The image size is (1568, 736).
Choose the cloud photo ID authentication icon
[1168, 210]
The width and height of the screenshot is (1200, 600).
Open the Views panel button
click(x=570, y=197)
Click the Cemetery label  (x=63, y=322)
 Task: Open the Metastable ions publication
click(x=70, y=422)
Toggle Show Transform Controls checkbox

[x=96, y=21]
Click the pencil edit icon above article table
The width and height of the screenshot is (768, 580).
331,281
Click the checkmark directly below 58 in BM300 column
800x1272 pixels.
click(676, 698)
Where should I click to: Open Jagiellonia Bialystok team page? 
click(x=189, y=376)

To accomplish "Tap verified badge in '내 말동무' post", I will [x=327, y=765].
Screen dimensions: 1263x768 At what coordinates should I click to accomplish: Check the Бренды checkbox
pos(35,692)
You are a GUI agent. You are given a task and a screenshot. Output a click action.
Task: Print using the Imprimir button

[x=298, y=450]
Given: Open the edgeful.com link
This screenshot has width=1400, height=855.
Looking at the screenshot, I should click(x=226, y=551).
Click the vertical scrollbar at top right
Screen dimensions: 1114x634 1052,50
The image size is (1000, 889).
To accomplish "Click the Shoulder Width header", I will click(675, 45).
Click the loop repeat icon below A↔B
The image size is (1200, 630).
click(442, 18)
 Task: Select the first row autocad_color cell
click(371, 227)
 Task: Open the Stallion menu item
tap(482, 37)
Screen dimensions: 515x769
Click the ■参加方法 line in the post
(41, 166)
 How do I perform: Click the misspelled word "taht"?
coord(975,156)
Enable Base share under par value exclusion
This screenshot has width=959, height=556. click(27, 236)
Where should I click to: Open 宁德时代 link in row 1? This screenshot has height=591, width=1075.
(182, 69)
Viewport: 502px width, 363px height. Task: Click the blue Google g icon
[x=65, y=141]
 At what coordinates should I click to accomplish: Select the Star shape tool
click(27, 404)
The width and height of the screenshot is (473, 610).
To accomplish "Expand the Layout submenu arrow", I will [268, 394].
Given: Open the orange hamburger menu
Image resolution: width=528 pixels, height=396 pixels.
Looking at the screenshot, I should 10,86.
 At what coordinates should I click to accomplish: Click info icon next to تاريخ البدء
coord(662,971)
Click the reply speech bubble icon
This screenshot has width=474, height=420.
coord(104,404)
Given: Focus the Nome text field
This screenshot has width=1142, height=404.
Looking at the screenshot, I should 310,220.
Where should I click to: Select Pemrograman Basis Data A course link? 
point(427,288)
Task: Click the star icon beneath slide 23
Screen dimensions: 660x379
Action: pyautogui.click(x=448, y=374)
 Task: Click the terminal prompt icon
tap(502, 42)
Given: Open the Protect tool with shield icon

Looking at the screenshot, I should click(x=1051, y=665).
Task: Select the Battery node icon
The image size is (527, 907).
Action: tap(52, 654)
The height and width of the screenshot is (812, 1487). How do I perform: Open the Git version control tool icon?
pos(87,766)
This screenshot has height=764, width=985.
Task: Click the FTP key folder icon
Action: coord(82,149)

---

Search the listing above for the string "will". Copy every line that contains it.

To accomplish "Tap verified badge in '내 말동무' post", I will [x=327, y=765].
To accomplish "Click the Shoulder Width header", I will click(675, 45).
To accomplish "Expand the Layout submenu arrow", I will [268, 394].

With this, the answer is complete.